> Apply what you read
[A] In the passage about the D.C. school for adult English learners, what was the amount of the grant that provided laptops and tablets to the students?
[B] Copy the passage about the D.C. school for adult English learners from "And staffers taught" up to and including "employment support services.".
[C] Write the next part of the passage about the D.C. school for adult English learners, beginning after its final sentence.

A D.C. school for adult English learners is working to overcome the wide-range of difficulties its students face switching to virtual learning during the pandemic, especially with most being both immigrants and parents.
Kokkoros said a year ago they had to shift their close to 2,000 students who are all English learning immigrants to online classes.
Many were parents trying to figure out how to help their own kids learn from home.
“They are so incredibly determined to stay connected, to keep learning English, to work on their high school diploma,” Kokkoros said.
The school was able to provide internet-enabled laptop and tablet devices to all of its students through a $372,000 grant from the DC Equity Fund and SOAR grant funding.
And staffers taught them how to work the equipment in the parking lot of the school.
“We distributed them to every single student with information on how to use the laptop in multiple languages in English and Amharic, in French, in Spanish, and then followed up with students after getting the laptop for those who needed one-on-one coaching and support,” Kokkoros said.
The school also launched virtual mental health and employment support services.

> Source data
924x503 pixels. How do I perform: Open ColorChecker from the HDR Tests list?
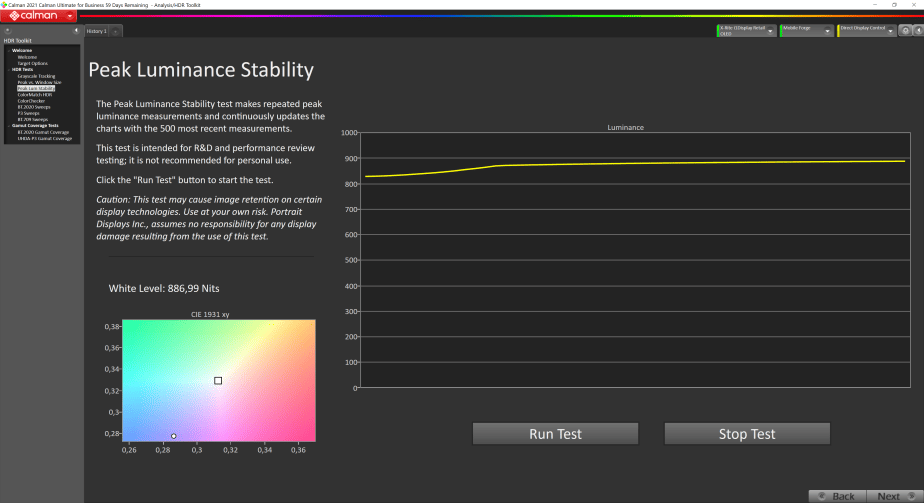click(x=31, y=101)
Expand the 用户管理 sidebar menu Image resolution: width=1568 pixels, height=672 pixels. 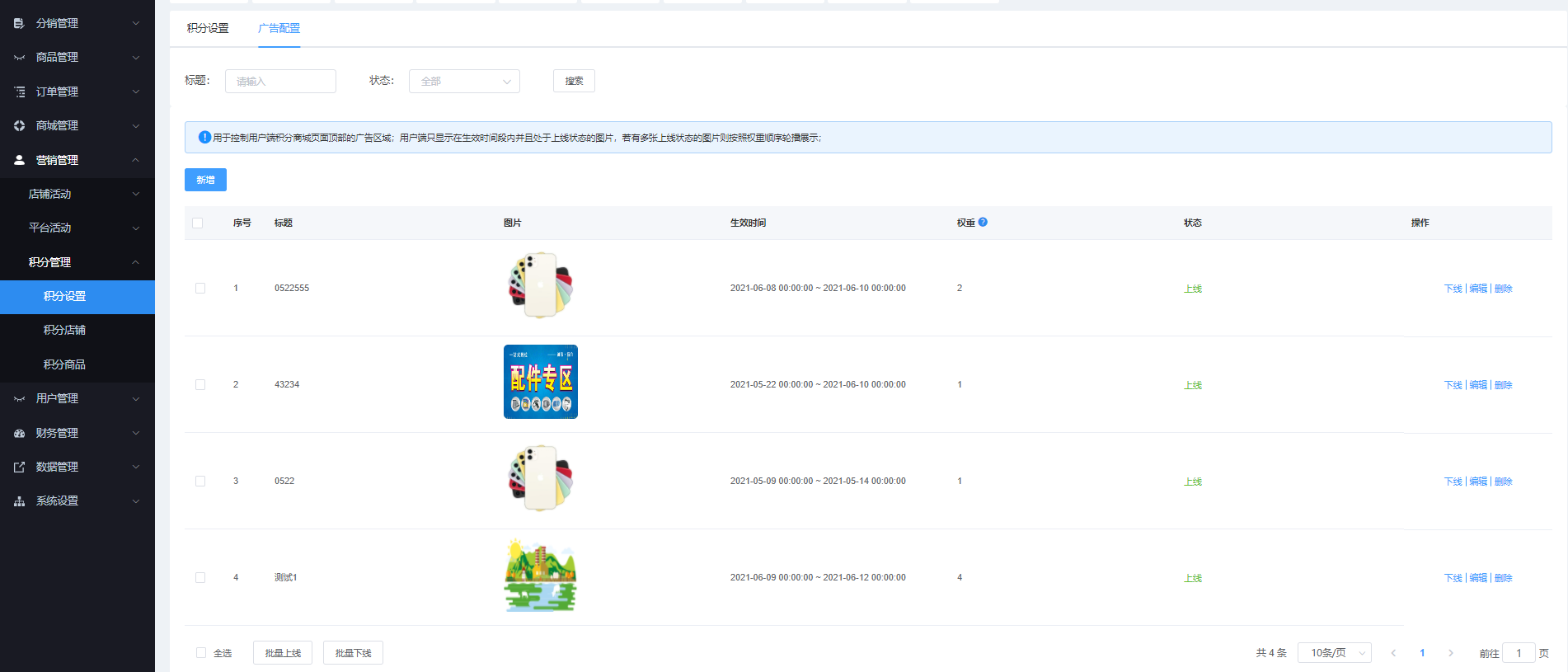(77, 398)
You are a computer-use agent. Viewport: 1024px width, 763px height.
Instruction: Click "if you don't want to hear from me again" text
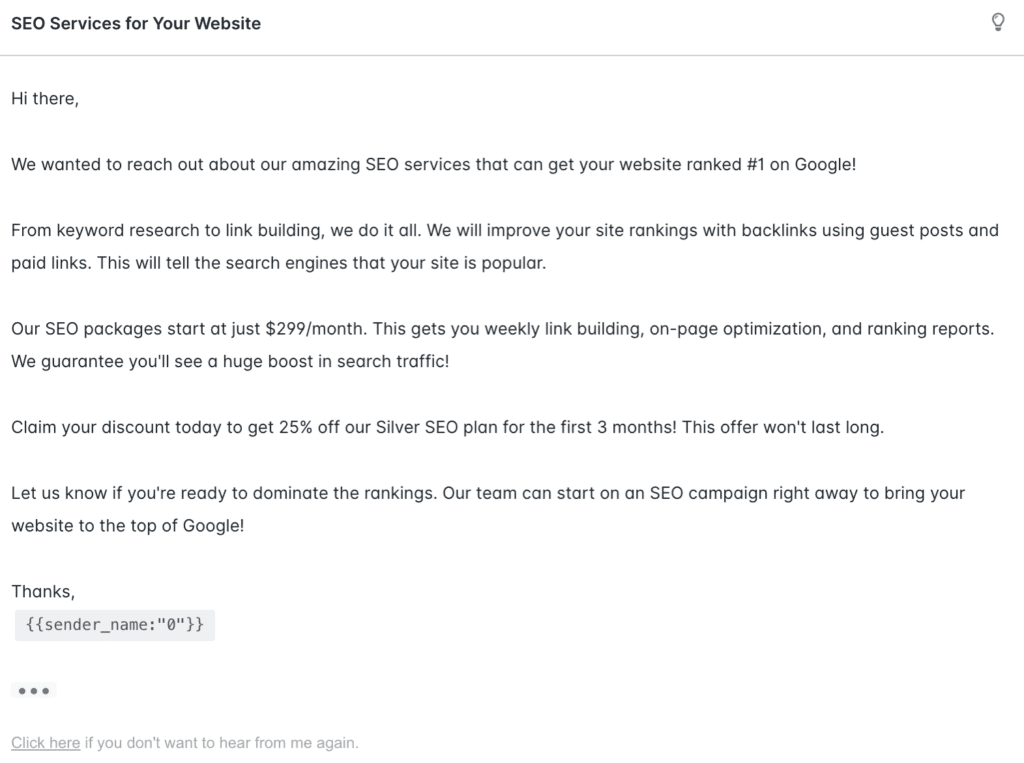point(221,743)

> Exercise responses
[A] $372,000.

[B]
And staffers taught them how to work the equipment in the parking lot of the school.
“We distributed them to every single student with information on how to use the laptop in multiple languages in English and Amharic, in French, in Spanish, and then followed up with students after getting the laptop for those who needed one-on-one coaching and support,” Kokkoros said.
The school also launched virtual mental health and employment support services.

[C]
And for those students facing food and housing insecurities, it held multiple fundraising drives and put more than $40,000 into a student emergency fund. Most of that money came from school faculty, counselors and staff.
“That money came from primarily individuals that work for our school and our friends in our network. It was incredible. People were receiving their recovery checks and saying, ‘I don’t need this check as much as our students need it,'” Kokkoros said.
She said she’s looking forward to getting more students back into the classrooms once it’s safe, but some of the virtual classes are here to stay.
Some programs like the nursing aide and culinary programs have begun welcoming some students back with strict social-distancing and masking requirements in place. There are also daily health screenings.
“In some crazy ways, [the coronavirus pandemic] brought us together in ways that we may not have come together otherwise to meet the needs of the community,” Kokkoros said.